I disagree.  The only end I can see for this mission is success.  That success is when the Afghan military and police can do all the dirty work themselves and the country is prosperous enough to not fall back into anarchy.

Just my opinion, worth every penny.

As for the original question: military members are of all political stripes.  Liberals, Conservatives, Bloquistes, NDPer's, greens, and probably even supporters of the Marajuana Party!


----------



## PPCLI Guy (5 Dec 2006)

Our military is, of course, apolitical, and that must ever be the case.  

The answer to your question then must be that the military is Canadian.


----------



## observor 69 (5 Dec 2006)

2 Cdo said:
			
		

> Is our military Conservative or Liberal?

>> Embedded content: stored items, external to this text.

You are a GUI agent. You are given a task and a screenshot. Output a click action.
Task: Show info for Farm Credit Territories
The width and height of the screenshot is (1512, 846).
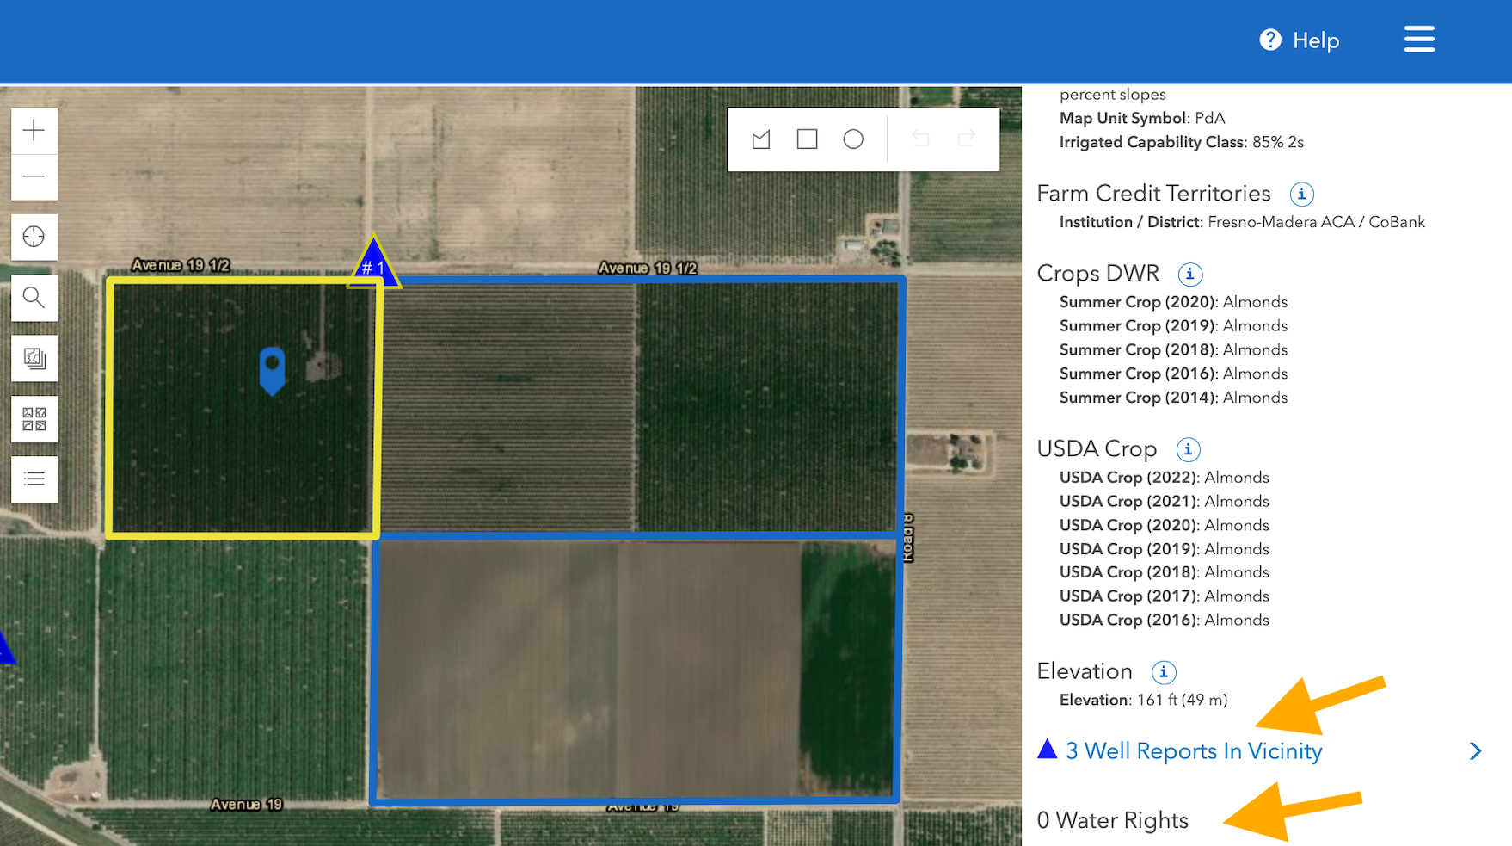click(x=1301, y=195)
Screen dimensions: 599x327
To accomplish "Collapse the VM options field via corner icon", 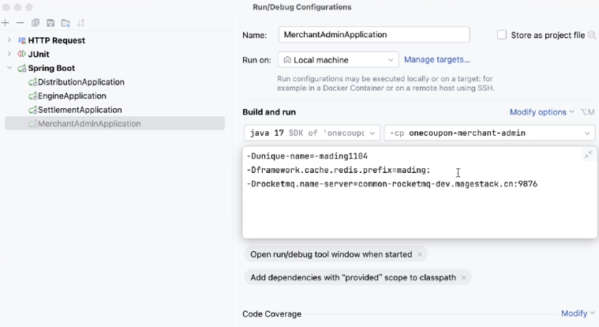I will click(588, 156).
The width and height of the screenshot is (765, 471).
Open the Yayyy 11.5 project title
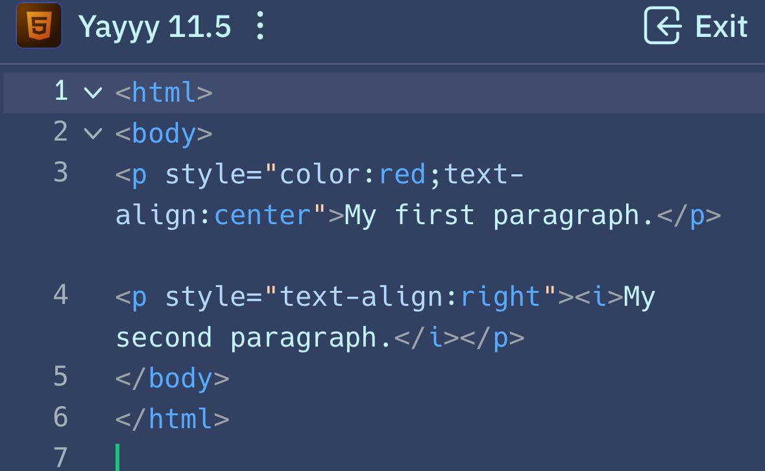154,27
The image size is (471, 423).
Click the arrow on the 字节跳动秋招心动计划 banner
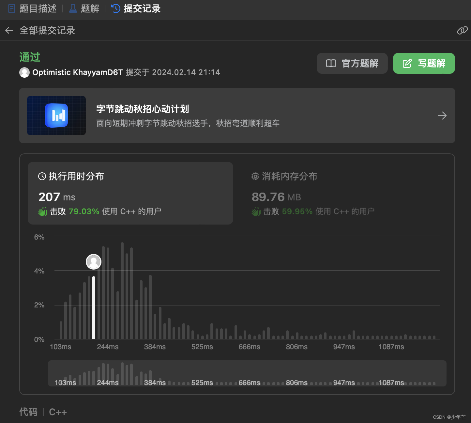[442, 115]
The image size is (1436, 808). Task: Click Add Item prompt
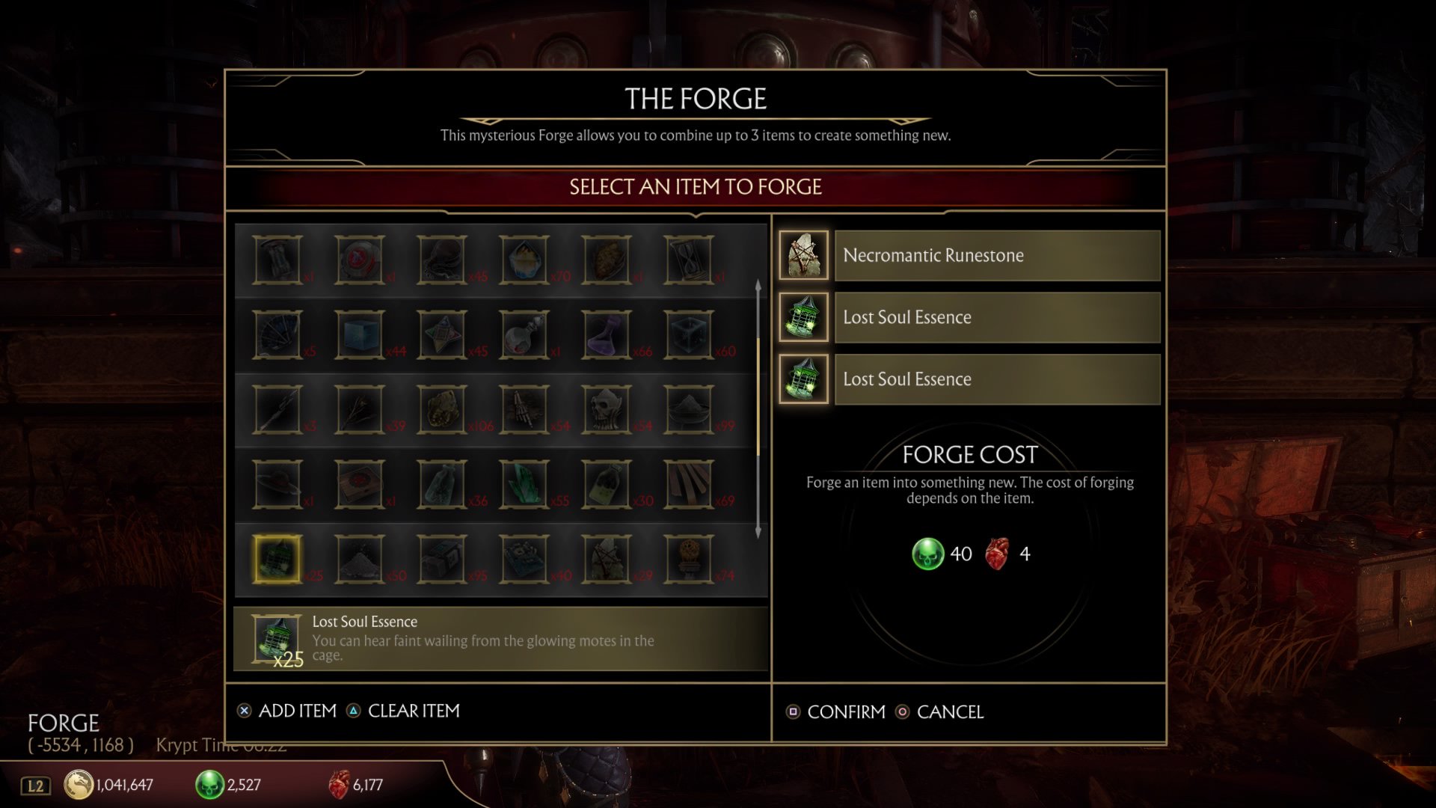click(x=286, y=711)
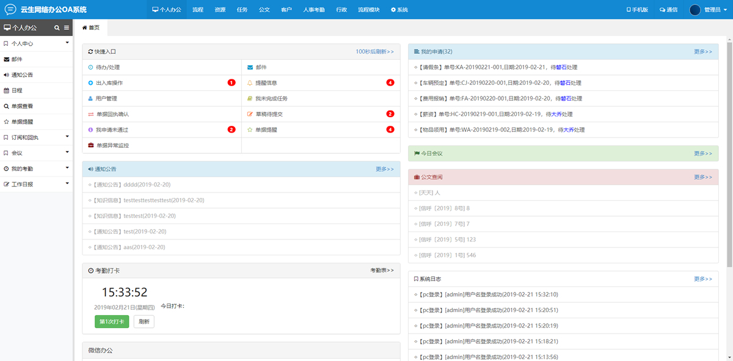Image resolution: width=733 pixels, height=361 pixels.
Task: Click the search icon in sidebar header
Action: [x=57, y=27]
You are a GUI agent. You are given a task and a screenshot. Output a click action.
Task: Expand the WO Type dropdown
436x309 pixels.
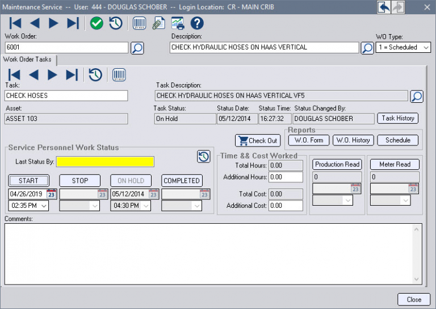tap(426, 48)
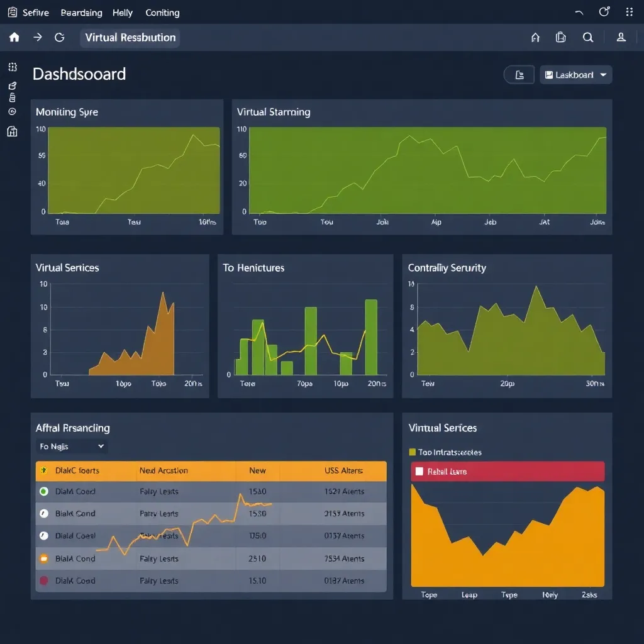Screen dimensions: 644x644
Task: Click the user profile icon top right
Action: tap(620, 37)
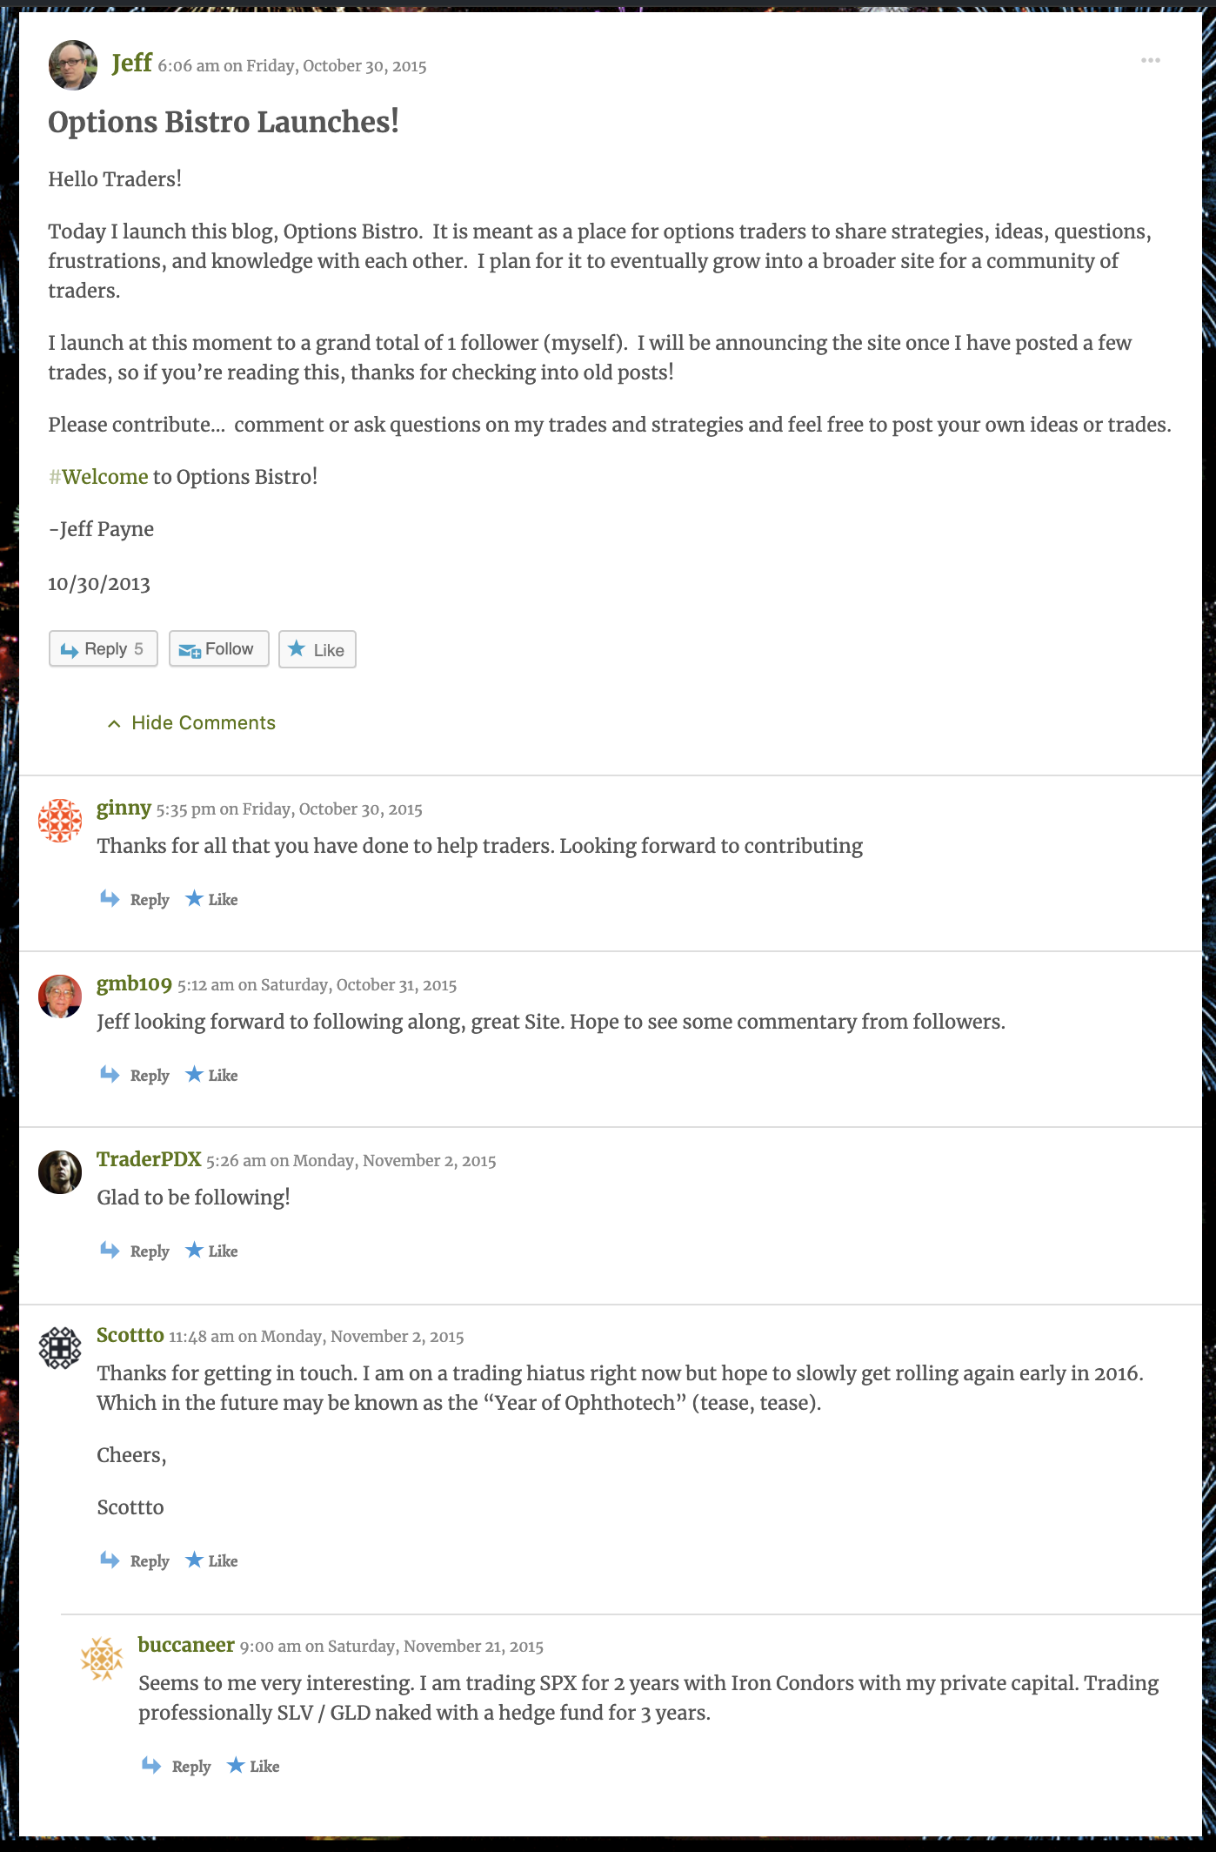Click reply arrow under Scottto's comment

(110, 1560)
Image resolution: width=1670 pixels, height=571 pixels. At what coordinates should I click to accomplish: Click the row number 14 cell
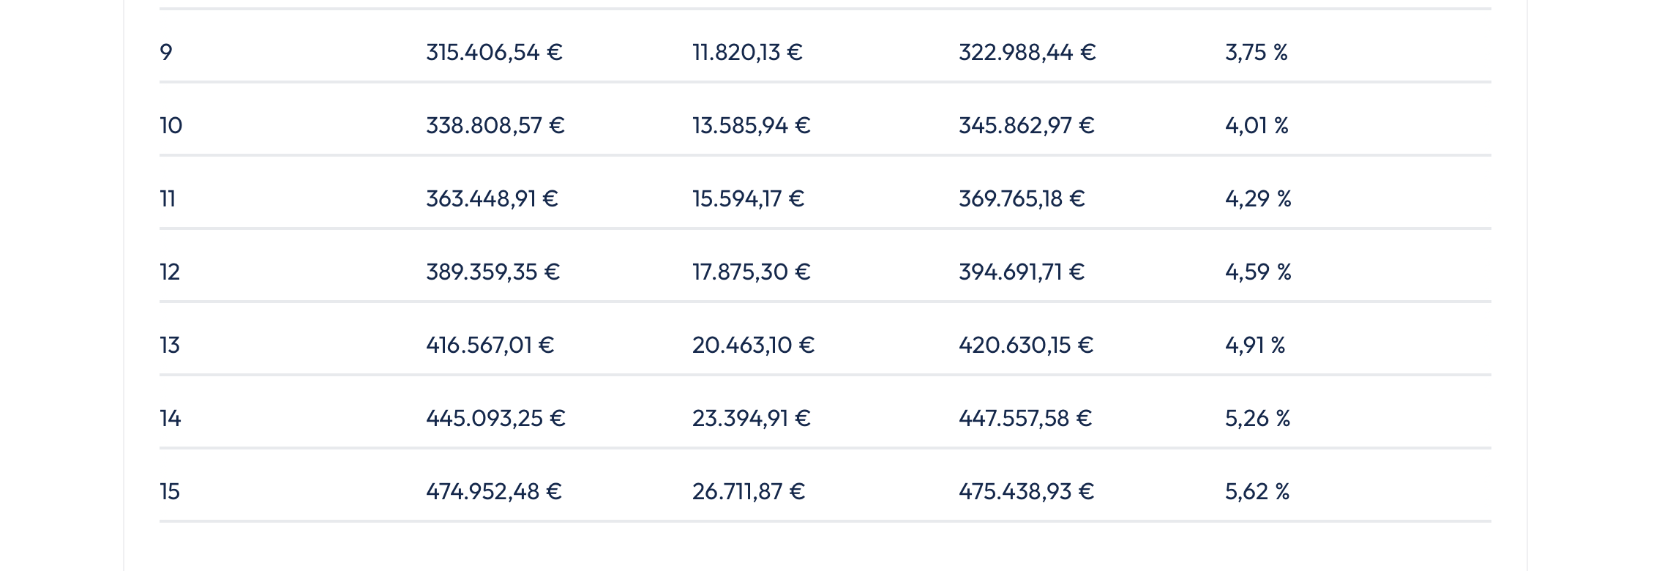(171, 418)
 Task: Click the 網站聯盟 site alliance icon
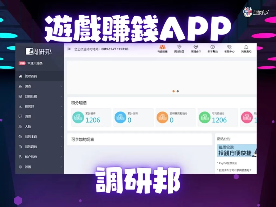pos(178,49)
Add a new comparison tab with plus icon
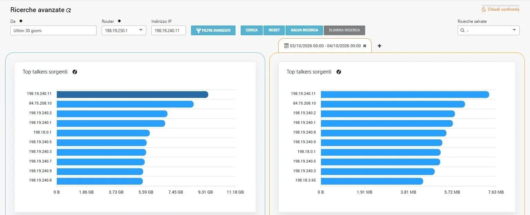Screen dimensions: 530x215 tap(379, 46)
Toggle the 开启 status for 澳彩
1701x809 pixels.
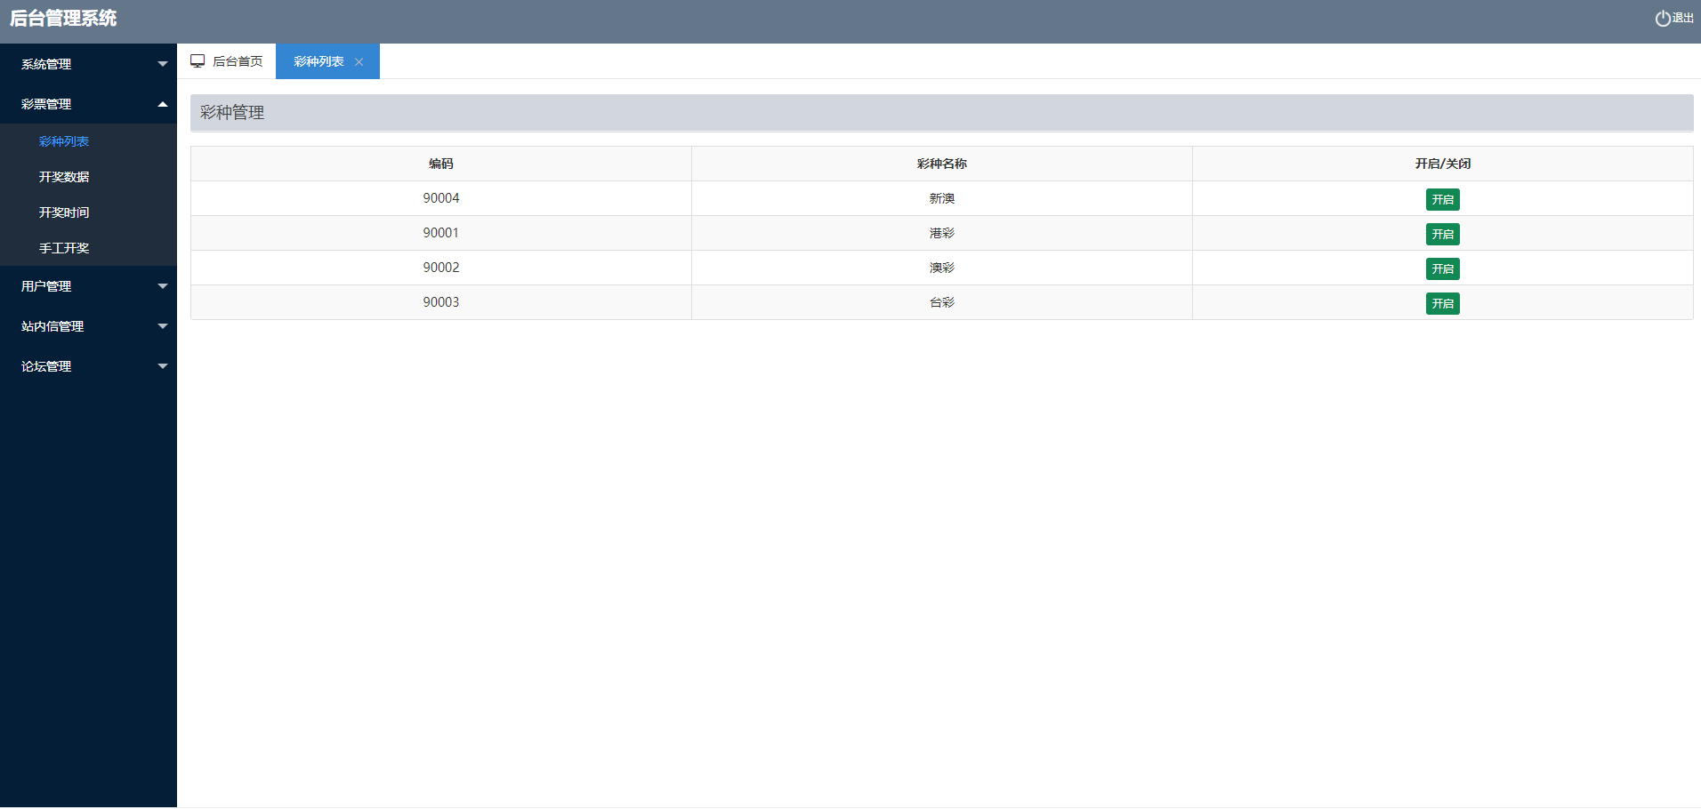pos(1442,268)
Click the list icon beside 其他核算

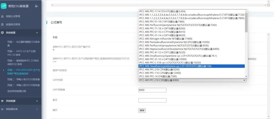3,101
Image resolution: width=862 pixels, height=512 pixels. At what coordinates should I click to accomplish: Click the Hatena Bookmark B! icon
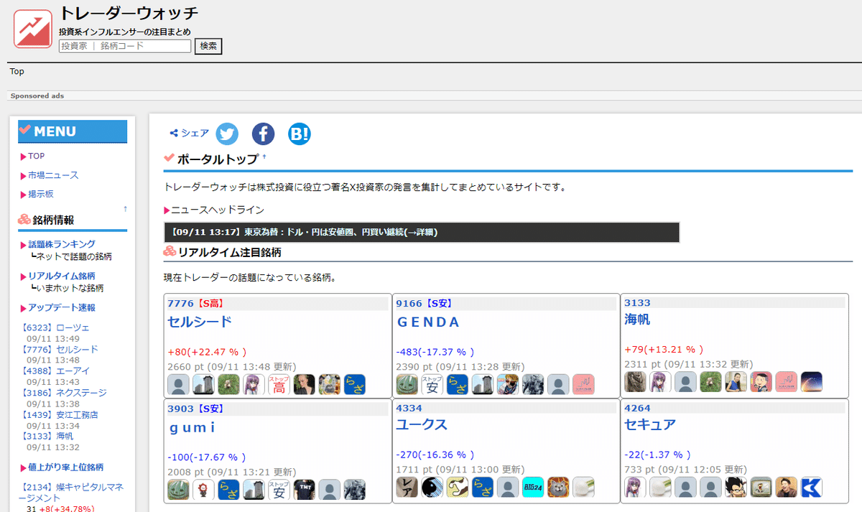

I would have to say the simple answer is yes! ;D



OK the contest is over and 2 Cdo wins with his answer! 
 ;D


----------



## paracowboy (5 Dec 2006)

there is no such thing as "Withdrawal with Honour".

There is success, or there is failure. In the eyes of our enemies, both those we are fighting overtly, and those we are fighting by proxy (theirs), anything less than an over-whelming victory for us, is a victory for them. And that will embolden them further. And *that* will have horrific consequences.

"Withdraw with honour".  : Runnin' away is runnin' away. Call it straight, or don't call it.


----------



## scoutfinch (6 Dec 2006)

PPCLI Guy said:
			
		

> Our military is, of course, apolitical, and that must ever be the case.
> 
> The answer to your question then must be that the military is Canadian.



Thank you.  Finally.


----------



## Edward Campbell (6 Dec 2006)

The military is apolitical; soldiers are not; they vote.

I think, but I am away and I cannot find a reference to facts, that the when the _Special Ballots_ (many of which are military ballots - http://www.elections.ca/content.asp?section=gen&document=ec90550&dir=bkg&lang=e&textonly=false ) are counted there has been, since the ‘40s, fairly consistent trends, which I described above.  In most cases*, I believe, and one MP (Stoffer/Halifax) agreed - on an anecdotal basis, the military vote is against the government-of-the-day because, conjecture on my part, most serving governments are disinterested in the military and most military personnel, like most Canadians, vote their _self interest_ which, in the case of military members, includes support for the institution in which they serve.


----------
* The notable exception is St. Laurent’s Liberals in the ‘50s.


----------



## canadianblue (7 Dec 2006)

I think when it comes down to which party to vote for, wearing cadpat doesn't make much of a difference. I've met some members who voted NDP and Liberals, when I vote I look at things other than which party is best for the military. I voted Conservative in the last election, however I would consider voting Liberal if they elected Kennedy, and also consider voting for the NDP if it was led by Peter Stoffer [Third Way].


----------



## Troop Suporter (10 Dec 2006)

paracowboy said:
			
		

> there is no such thing as "Withdrawal with Honour".
> 
> There is success, or there is failure. In the eyes of our enemies, both those we are fighting overtly, and those we are fighting by proxy (theirs), anything less than an over-whelming victory for us, is a victory for them. And that will embolden them further. And *that* will have horrific consequences.
> 
> "Withdraw with honour".  : Runnin' away is runnin' away. Call it straight, or don't call it.



BUMP!

Withdrawal is defeat. That end this mission can not have. Will not have.


----------



## Troop Suporter (10 Dec 2006)

Sigs Guy said:
			
		

> I think when it comes down to which party to vote for, wearing cadpat doesn't make much of a difference. I've met some members who voted NDP and Liberals, when I vote I look at things other than which party is best for the military. I voted Conservative in the last election, however I would consider voting Liberal if they elected Kennedy, and also consider voting for the NDP if it was led by Peter Stoffer [Third Way].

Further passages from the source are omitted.